>> START Record excerpts

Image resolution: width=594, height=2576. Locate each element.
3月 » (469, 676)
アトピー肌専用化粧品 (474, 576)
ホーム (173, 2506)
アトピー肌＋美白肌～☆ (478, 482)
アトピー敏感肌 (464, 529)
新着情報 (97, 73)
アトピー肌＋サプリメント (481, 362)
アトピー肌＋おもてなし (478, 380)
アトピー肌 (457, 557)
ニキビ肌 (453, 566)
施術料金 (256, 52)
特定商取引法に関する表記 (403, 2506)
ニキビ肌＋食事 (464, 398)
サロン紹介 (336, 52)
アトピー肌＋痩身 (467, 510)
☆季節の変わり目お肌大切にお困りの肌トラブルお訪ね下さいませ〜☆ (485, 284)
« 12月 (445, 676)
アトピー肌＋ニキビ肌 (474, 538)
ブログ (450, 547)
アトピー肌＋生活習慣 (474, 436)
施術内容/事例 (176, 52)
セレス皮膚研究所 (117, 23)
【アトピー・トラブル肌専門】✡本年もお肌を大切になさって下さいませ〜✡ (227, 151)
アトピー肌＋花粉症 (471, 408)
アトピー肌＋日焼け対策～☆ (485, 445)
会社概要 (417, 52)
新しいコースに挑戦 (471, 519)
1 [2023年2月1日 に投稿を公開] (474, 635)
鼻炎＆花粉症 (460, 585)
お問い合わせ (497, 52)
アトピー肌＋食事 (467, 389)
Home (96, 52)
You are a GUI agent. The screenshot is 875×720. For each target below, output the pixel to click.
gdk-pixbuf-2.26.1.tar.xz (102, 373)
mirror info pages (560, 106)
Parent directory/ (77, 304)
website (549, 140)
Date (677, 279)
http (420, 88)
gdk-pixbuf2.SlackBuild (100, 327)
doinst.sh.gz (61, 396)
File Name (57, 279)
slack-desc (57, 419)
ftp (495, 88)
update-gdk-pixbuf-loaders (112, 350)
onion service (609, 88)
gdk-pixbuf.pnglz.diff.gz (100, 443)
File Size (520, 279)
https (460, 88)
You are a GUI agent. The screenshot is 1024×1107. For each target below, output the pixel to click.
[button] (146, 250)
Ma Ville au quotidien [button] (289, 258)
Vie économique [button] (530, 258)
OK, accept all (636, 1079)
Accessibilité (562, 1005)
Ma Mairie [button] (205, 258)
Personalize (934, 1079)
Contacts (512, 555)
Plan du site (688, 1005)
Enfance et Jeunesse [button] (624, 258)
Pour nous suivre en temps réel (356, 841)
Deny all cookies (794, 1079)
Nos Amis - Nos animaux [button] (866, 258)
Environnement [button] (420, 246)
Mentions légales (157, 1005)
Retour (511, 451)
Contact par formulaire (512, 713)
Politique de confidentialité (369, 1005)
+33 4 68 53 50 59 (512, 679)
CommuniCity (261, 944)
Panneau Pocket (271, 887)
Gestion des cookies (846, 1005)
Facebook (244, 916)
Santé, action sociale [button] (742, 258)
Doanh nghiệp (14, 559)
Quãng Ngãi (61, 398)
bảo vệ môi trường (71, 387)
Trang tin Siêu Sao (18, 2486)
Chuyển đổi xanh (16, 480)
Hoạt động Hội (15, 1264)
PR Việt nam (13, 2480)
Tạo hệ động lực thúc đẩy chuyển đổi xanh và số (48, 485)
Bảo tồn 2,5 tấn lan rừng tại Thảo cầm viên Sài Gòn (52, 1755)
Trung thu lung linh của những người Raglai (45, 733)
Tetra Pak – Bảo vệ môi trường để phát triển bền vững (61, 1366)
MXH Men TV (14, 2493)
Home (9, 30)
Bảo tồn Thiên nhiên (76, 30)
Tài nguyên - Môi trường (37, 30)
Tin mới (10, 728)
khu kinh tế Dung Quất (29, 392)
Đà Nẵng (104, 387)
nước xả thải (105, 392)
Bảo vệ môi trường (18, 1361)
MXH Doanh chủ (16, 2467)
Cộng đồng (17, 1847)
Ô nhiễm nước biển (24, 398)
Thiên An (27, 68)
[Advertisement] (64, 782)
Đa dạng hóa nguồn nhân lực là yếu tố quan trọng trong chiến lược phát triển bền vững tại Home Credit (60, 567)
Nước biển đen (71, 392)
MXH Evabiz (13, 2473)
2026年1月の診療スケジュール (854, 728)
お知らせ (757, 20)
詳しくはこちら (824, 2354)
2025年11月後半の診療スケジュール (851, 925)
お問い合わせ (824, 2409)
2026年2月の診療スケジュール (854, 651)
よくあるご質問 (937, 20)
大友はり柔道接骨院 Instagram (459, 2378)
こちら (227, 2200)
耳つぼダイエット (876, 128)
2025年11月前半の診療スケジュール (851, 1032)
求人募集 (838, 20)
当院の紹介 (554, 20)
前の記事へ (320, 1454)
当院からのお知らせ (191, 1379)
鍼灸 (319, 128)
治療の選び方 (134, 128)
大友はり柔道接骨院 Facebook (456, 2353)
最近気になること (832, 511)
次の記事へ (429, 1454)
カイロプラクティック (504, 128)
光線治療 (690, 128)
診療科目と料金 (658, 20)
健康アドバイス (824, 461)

>> END Record excerpts

Rewrite the rows from the line containing "Panneau Pocket (271, 887)" through the line containing "お問い合わせ (824, 2409)", replacing every "MXH" with "Mạng xã hội" and changing nothing else. Output only those lines.

Output of the task
Panneau Pocket (271, 887)
Gestion des cookies (846, 1005)
Facebook (244, 916)
Santé, action sociale [button] (742, 258)
Doanh nghiệp (14, 559)
Quãng Ngãi (61, 398)
bảo vệ môi trường (71, 387)
Trang tin Siêu Sao (18, 2486)
Chuyển đổi xanh (16, 480)
Hoạt động Hội (15, 1264)
PR Việt nam (13, 2480)
Tạo hệ động lực thúc đẩy chuyển đổi xanh và số (48, 485)
Bảo tồn 2,5 tấn lan rừng tại Thảo cầm viên Sài Gòn (52, 1755)
Trung thu lung linh của những người Raglai (45, 733)
Tetra Pak – Bảo vệ môi trường để phát triển bền vững (61, 1366)
Mạng xã hội Men TV (14, 2493)
Home (9, 30)
Bảo tồn Thiên nhiên (76, 30)
Tài nguyên - Môi trường (37, 30)
Tin mới (10, 728)
khu kinh tế Dung Quất (29, 392)
Đà Nẵng (104, 387)
nước xả thải (105, 392)
Bảo vệ môi trường (18, 1361)
Mạng xã hội Doanh chủ (16, 2467)
Cộng đồng (17, 1847)
Ô nhiễm nước biển (24, 398)
Thiên An (27, 68)
[Advertisement] (64, 782)
Đa dạng hóa nguồn nhân lực là yếu tố quan trọng trong chiến lược phát triển bền vững tại Home Credit (60, 567)
Nước biển đen (71, 392)
Mạng xã hội Evabiz (13, 2473)
2026年1月の診療スケジュール (854, 728)
お知らせ (757, 20)
詳しくはこちら (824, 2354)
2025年11月後半の診療スケジュール (851, 925)
お問い合わせ (824, 2409)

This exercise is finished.